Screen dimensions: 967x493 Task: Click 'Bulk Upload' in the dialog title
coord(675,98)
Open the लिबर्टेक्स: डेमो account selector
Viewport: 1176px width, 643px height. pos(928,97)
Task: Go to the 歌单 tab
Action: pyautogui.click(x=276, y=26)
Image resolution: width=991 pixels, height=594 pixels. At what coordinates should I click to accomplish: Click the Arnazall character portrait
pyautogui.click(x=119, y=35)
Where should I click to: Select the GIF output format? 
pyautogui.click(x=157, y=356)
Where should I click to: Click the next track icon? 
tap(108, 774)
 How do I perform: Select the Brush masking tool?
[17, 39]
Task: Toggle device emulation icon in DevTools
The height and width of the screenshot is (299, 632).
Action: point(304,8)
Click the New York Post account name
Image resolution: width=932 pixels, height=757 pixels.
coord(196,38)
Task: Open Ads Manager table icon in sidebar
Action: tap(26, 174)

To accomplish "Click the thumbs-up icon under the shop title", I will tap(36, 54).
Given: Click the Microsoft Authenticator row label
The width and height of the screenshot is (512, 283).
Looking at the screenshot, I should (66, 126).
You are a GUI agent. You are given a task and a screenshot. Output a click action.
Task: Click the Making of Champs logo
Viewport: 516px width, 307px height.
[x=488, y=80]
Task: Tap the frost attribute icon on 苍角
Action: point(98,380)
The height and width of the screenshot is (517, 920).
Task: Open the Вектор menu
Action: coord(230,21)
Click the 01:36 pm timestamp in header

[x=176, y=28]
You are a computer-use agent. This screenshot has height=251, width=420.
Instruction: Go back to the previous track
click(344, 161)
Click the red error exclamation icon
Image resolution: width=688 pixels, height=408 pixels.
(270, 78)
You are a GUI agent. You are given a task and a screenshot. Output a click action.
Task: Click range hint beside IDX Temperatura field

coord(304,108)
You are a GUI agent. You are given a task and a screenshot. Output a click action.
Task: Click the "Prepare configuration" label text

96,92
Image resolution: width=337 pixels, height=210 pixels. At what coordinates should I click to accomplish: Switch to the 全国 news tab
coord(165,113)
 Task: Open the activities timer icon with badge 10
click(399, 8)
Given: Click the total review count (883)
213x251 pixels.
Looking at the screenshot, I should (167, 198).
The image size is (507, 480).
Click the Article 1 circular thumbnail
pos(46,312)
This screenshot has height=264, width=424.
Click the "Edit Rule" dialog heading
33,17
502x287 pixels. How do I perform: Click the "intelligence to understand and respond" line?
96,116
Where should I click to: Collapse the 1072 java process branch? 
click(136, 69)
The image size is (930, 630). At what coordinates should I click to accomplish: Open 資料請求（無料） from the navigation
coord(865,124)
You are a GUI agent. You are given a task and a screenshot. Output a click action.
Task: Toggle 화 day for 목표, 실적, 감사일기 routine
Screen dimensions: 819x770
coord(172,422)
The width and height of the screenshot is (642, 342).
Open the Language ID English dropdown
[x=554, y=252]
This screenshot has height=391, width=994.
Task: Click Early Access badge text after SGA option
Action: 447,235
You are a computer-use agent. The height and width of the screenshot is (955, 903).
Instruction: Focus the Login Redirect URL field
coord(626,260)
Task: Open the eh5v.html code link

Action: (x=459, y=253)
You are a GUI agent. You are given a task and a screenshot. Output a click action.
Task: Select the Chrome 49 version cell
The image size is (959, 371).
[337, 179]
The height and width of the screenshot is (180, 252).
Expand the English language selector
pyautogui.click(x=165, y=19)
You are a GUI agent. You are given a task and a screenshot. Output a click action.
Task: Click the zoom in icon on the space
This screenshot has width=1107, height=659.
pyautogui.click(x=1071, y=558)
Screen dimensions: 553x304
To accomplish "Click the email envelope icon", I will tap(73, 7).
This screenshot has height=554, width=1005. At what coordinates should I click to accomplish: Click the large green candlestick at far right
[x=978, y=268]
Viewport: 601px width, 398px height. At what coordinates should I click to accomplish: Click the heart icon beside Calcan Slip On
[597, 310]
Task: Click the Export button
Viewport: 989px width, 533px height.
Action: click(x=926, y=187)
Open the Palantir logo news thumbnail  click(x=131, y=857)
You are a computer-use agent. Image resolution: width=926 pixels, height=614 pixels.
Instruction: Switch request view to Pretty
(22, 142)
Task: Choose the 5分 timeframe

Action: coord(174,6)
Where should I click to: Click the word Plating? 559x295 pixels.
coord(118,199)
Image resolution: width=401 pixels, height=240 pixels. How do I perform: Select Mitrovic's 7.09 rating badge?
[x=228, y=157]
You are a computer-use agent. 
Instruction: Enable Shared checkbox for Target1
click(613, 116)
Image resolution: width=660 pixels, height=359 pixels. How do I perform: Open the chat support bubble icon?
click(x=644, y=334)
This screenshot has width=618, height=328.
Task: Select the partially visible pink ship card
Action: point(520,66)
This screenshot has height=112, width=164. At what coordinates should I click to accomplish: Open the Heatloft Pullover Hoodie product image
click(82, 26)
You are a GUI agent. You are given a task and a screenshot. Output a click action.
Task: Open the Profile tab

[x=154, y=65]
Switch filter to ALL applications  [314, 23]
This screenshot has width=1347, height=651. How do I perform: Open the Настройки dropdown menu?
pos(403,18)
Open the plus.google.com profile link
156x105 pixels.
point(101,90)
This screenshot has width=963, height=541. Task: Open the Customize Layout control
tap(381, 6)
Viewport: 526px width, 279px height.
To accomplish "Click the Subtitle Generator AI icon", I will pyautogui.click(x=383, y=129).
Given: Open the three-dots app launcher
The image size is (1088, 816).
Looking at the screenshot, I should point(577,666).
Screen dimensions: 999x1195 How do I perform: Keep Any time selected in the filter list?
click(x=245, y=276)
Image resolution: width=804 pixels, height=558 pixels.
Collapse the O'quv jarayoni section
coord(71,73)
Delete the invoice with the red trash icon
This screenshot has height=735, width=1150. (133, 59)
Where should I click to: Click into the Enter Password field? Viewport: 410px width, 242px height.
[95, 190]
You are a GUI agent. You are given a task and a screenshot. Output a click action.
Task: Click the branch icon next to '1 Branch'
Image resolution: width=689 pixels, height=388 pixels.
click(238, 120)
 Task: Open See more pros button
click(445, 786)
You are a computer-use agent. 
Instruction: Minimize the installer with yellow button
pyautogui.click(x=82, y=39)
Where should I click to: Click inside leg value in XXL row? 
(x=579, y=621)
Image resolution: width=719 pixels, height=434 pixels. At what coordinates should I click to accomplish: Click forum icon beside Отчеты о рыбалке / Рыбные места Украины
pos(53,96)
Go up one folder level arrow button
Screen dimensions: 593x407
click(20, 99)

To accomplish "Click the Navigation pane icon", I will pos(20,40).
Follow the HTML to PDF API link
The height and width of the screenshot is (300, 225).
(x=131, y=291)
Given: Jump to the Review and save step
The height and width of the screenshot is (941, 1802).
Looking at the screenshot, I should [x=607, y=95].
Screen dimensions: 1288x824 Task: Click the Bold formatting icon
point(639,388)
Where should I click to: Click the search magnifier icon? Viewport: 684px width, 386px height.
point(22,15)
——
• INSTRUCTIONS FOR THE TASK:
Output every entry word for word.

• SOLUTION:
Screen dimensions: 967x493 Task: Click 'Bulk Upload' in the dialog title
coord(675,98)
Open the लिबर्टेक्स: डेमो account selector
Viewport: 1176px width, 643px height. pos(928,97)
Task: Go to the 歌单 tab
Action: pyautogui.click(x=276, y=26)
Image resolution: width=991 pixels, height=594 pixels. At what coordinates should I click to accomplish: Click the Arnazall character portrait
pyautogui.click(x=119, y=35)
Where should I click to: Select the GIF output format? 
pyautogui.click(x=157, y=356)
Where should I click to: Click the next track icon? 
tap(108, 774)
 How do I perform: Select the Brush masking tool?
[17, 39]
Task: Toggle device emulation icon in DevTools
The height and width of the screenshot is (299, 632).
Action: point(304,8)
Click the New York Post account name
Image resolution: width=932 pixels, height=757 pixels.
coord(196,38)
Task: Open Ads Manager table icon in sidebar
Action: tap(26, 174)

To accomplish "Click the thumbs-up icon under the shop title", I will tap(36, 54).
Given: Click the Microsoft Authenticator row label
The width and height of the screenshot is (512, 283).
Looking at the screenshot, I should (66, 126).
You are a GUI agent. You are given a task and a screenshot. Output a click action.
Task: Click the Making of Champs logo
Viewport: 516px width, 307px height.
[x=488, y=80]
Task: Tap the frost attribute icon on 苍角
Action: point(98,380)
The height and width of the screenshot is (517, 920).
Task: Open the Вектор menu
Action: coord(230,21)
Click the 01:36 pm timestamp in header

[x=176, y=28]
You are a computer-use agent. This screenshot has height=251, width=420.
Instruction: Go back to the previous track
click(344, 161)
Click the red error exclamation icon
Image resolution: width=688 pixels, height=408 pixels.
(270, 78)
You are a GUI agent. You are given a task and a screenshot. Output a click action.
Task: Click range hint beside IDX Temperatura field

coord(304,108)
You are a GUI agent. You are given a task and a screenshot. Output a click action.
Task: Click the "Prepare configuration" label text

96,92
Image resolution: width=337 pixels, height=210 pixels. At what coordinates should I click to accomplish: Switch to the 全国 news tab
coord(165,113)
 Task: Open the activities timer icon with badge 10
click(399, 8)
Given: Click the total review count (883)
213x251 pixels.
Looking at the screenshot, I should (167, 198).
The image size is (507, 480).
Click the Article 1 circular thumbnail
pos(46,312)
This screenshot has height=264, width=424.
Click the "Edit Rule" dialog heading
33,17
502x287 pixels. How do I perform: Click the "intelligence to understand and respond" line?
96,116
Where should I click to: Collapse the 1072 java process branch? 
click(136, 69)
The image size is (930, 630). At what coordinates should I click to accomplish: Open 資料請求（無料） from the navigation
coord(865,124)
You are a GUI agent. You are given a task and a screenshot. Output a click action.
Task: Toggle 화 day for 목표, 실적, 감사일기 routine
Screen dimensions: 819x770
coord(172,422)
The width and height of the screenshot is (642, 342).
Open the Language ID English dropdown
[x=554, y=252]
This screenshot has height=391, width=994.
Task: Click Early Access badge text after SGA option
Action: 447,235
You are a computer-use agent. The height and width of the screenshot is (955, 903).
Instruction: Focus the Login Redirect URL field
coord(626,260)
Task: Open the eh5v.html code link

Action: (x=459, y=253)
You are a GUI agent. You are given a task and a screenshot. Output a click action.
Task: Select the Chrome 49 version cell
The image size is (959, 371).
[337, 179]
The height and width of the screenshot is (180, 252).
Expand the English language selector
pyautogui.click(x=165, y=19)
You are a GUI agent. You are given a task and a screenshot. Output a click action.
Task: Click the zoom in icon on the space
This screenshot has width=1107, height=659.
pyautogui.click(x=1071, y=558)
Screen dimensions: 553x304
To accomplish "Click the email envelope icon", I will tap(73, 7).
This screenshot has height=554, width=1005. At what coordinates should I click to accomplish: Click the large green candlestick at far right
[x=978, y=268]
Viewport: 601px width, 398px height. At what coordinates should I click to accomplish: Click the heart icon beside Calcan Slip On
[597, 310]
Task: Click the Export button
Viewport: 989px width, 533px height.
Action: click(x=926, y=187)
Open the Palantir logo news thumbnail  click(x=131, y=857)
You are a computer-use agent. Image resolution: width=926 pixels, height=614 pixels.
Instruction: Switch request view to Pretty
(22, 142)
Task: Choose the 5分 timeframe

Action: coord(174,6)
Where should I click to: Click the word Plating? 559x295 pixels.
coord(118,199)
Image resolution: width=401 pixels, height=240 pixels. How do I perform: Select Mitrovic's 7.09 rating badge?
[x=228, y=157]
You are a computer-use agent. 
Instruction: Enable Shared checkbox for Target1
click(613, 116)
Image resolution: width=660 pixels, height=359 pixels. How do I perform: Open the chat support bubble icon?
click(x=644, y=334)
This screenshot has width=618, height=328.
Task: Select the partially visible pink ship card
Action: point(520,66)
This screenshot has height=112, width=164. At what coordinates should I click to accomplish: Open the Heatloft Pullover Hoodie product image
click(82, 26)
You are a GUI agent. You are given a task and a screenshot. Output a click action.
Task: Open the Profile tab

[x=154, y=65]
Switch filter to ALL applications  [314, 23]
This screenshot has width=1347, height=651. How do I perform: Open the Настройки dropdown menu?
pos(403,18)
Open the plus.google.com profile link
156x105 pixels.
point(101,90)
This screenshot has width=963, height=541. Task: Open the Customize Layout control
tap(381, 6)
Viewport: 526px width, 279px height.
To accomplish "Click the Subtitle Generator AI icon", I will pyautogui.click(x=383, y=129).
Given: Open the three-dots app launcher
The image size is (1088, 816).
Looking at the screenshot, I should point(577,666).
Screen dimensions: 999x1195 How do I perform: Keep Any time selected in the filter list?
click(x=245, y=276)
Image resolution: width=804 pixels, height=558 pixels.
Collapse the O'quv jarayoni section
coord(71,73)
Delete the invoice with the red trash icon
This screenshot has height=735, width=1150. (133, 59)
Where should I click to: Click into the Enter Password field? Viewport: 410px width, 242px height.
[95, 190]
You are a GUI agent. You are given a task and a screenshot. Output a click action.
Task: Click the branch icon next to '1 Branch'
Image resolution: width=689 pixels, height=388 pixels.
click(238, 120)
 Task: Open See more pros button
click(445, 786)
You are a computer-use agent. 
Instruction: Minimize the installer with yellow button
pyautogui.click(x=82, y=39)
Where should I click to: Click inside leg value in XXL row? 
(x=579, y=621)
Image resolution: width=719 pixels, height=434 pixels. At what coordinates should I click to accomplish: Click forum icon beside Отчеты о рыбалке / Рыбные места Украины
pos(53,96)
Go up one folder level arrow button
Screen dimensions: 593x407
click(20, 99)

To accomplish "Click the Navigation pane icon", I will pos(20,40).
Follow the HTML to PDF API link
The height and width of the screenshot is (300, 225).
(x=131, y=291)
Given: Jump to the Review and save step
The height and width of the screenshot is (941, 1802).
Looking at the screenshot, I should [x=607, y=95].
Screen dimensions: 1288x824 Task: Click the Bold formatting icon
point(639,388)
Where should I click to: Click the search magnifier icon? Viewport: 684px width, 386px height.
point(22,15)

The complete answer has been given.